[[ The records, beginning ]]

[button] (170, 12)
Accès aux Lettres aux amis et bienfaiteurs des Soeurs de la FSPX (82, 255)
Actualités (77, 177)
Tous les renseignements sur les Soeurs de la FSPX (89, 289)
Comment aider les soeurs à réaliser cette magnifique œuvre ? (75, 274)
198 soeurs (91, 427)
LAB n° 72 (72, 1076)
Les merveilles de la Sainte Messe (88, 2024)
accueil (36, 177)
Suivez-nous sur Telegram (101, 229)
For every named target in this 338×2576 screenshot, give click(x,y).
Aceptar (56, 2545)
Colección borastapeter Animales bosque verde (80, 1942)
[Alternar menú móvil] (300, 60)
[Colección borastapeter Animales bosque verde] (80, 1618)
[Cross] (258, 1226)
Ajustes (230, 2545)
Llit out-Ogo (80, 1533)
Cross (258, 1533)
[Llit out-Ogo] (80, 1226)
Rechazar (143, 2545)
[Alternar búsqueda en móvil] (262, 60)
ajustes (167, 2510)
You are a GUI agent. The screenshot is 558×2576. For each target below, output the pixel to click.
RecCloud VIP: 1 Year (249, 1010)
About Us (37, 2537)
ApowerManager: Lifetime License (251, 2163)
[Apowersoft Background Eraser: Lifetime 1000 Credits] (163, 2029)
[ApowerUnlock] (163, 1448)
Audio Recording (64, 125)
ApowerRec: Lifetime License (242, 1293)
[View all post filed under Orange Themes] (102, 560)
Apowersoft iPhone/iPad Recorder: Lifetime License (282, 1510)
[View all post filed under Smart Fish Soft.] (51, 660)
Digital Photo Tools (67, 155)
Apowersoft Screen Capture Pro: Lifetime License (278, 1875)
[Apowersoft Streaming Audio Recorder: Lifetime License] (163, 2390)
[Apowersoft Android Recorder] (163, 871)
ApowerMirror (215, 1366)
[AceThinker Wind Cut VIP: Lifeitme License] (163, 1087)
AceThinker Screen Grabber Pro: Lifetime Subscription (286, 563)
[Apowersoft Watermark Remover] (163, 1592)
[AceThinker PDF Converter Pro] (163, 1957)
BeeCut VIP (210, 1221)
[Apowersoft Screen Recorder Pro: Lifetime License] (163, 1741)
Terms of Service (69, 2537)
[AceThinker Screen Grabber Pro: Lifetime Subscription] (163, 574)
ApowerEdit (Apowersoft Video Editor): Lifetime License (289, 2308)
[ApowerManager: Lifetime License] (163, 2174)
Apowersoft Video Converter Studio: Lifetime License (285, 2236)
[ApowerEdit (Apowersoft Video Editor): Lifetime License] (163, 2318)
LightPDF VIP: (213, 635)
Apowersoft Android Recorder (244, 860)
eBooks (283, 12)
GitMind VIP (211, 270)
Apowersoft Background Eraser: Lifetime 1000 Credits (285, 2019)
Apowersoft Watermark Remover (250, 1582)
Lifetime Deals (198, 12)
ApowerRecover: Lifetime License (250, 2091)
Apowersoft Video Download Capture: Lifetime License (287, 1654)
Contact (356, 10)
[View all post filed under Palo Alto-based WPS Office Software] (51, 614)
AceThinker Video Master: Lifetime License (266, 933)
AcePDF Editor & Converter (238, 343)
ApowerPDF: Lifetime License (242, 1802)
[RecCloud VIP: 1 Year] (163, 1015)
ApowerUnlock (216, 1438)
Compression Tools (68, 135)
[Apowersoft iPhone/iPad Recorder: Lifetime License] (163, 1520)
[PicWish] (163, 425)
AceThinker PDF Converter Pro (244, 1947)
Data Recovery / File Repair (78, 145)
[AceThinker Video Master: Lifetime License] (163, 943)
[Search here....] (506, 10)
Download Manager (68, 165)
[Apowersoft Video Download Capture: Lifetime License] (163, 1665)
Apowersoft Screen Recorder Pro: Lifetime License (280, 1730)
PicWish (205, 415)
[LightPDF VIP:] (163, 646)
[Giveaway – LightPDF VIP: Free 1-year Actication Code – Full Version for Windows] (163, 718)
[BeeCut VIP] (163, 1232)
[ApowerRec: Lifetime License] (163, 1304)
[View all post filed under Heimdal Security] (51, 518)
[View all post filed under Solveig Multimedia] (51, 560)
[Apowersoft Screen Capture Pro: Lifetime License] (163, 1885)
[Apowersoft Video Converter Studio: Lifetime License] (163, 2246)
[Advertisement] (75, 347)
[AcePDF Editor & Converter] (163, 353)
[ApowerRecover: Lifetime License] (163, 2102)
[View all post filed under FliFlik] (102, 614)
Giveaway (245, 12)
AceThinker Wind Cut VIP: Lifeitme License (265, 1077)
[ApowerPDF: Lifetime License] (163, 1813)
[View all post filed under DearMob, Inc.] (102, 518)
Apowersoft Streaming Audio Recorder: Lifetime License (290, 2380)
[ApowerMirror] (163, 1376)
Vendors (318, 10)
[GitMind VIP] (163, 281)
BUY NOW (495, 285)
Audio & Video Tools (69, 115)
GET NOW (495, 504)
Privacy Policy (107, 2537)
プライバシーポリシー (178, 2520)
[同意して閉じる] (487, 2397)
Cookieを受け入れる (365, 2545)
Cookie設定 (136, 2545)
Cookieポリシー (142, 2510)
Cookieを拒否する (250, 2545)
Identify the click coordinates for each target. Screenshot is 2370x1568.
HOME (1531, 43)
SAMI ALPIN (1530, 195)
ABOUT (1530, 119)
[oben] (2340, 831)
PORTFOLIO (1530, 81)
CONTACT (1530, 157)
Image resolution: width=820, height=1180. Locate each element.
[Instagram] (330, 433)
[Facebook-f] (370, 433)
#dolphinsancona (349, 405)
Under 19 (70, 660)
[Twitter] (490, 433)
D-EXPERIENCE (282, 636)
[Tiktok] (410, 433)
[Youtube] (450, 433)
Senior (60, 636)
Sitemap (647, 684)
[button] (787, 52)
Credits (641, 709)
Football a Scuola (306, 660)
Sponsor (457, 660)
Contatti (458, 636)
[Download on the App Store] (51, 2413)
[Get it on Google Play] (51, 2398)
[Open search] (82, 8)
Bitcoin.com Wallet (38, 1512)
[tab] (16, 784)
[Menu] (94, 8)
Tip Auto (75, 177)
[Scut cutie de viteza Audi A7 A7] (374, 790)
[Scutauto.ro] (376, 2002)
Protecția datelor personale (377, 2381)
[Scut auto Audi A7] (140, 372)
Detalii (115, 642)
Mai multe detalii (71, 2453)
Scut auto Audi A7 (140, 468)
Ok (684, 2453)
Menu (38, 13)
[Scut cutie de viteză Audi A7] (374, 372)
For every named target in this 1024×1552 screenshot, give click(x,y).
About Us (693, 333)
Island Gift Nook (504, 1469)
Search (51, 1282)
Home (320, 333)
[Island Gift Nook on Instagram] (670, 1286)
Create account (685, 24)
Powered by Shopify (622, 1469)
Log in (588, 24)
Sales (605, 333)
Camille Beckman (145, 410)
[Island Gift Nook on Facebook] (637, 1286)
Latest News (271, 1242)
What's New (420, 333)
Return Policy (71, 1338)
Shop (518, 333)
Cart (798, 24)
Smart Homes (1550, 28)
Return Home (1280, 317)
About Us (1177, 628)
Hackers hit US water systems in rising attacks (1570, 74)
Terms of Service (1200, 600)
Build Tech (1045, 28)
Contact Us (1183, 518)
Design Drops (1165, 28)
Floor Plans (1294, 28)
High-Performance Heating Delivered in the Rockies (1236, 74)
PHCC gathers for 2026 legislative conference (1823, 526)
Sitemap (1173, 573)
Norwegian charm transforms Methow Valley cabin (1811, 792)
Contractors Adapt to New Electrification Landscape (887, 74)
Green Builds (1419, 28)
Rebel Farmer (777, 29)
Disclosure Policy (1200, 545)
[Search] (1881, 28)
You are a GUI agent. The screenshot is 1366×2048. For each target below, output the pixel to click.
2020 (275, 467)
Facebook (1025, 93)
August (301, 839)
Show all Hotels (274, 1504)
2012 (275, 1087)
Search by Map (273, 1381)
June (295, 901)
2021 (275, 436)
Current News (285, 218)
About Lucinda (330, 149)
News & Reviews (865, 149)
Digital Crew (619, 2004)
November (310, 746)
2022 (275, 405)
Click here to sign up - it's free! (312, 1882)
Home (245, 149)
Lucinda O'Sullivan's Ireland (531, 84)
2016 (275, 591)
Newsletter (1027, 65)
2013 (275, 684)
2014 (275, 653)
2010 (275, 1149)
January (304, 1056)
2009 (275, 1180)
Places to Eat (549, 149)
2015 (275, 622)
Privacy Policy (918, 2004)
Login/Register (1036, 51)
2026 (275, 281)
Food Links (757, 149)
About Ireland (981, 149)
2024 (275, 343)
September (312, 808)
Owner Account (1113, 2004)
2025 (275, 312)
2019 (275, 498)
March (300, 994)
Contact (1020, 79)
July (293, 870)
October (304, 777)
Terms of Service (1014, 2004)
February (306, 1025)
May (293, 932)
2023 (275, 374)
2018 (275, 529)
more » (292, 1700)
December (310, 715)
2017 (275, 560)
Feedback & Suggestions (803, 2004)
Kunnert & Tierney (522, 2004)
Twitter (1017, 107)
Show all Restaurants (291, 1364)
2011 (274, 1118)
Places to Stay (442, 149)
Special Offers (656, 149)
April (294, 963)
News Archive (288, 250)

[[ The records, end ]]

Activity:
Please give the number of lines in the data above that hold "Lifeitme", and write nothing else.

Task solution:
2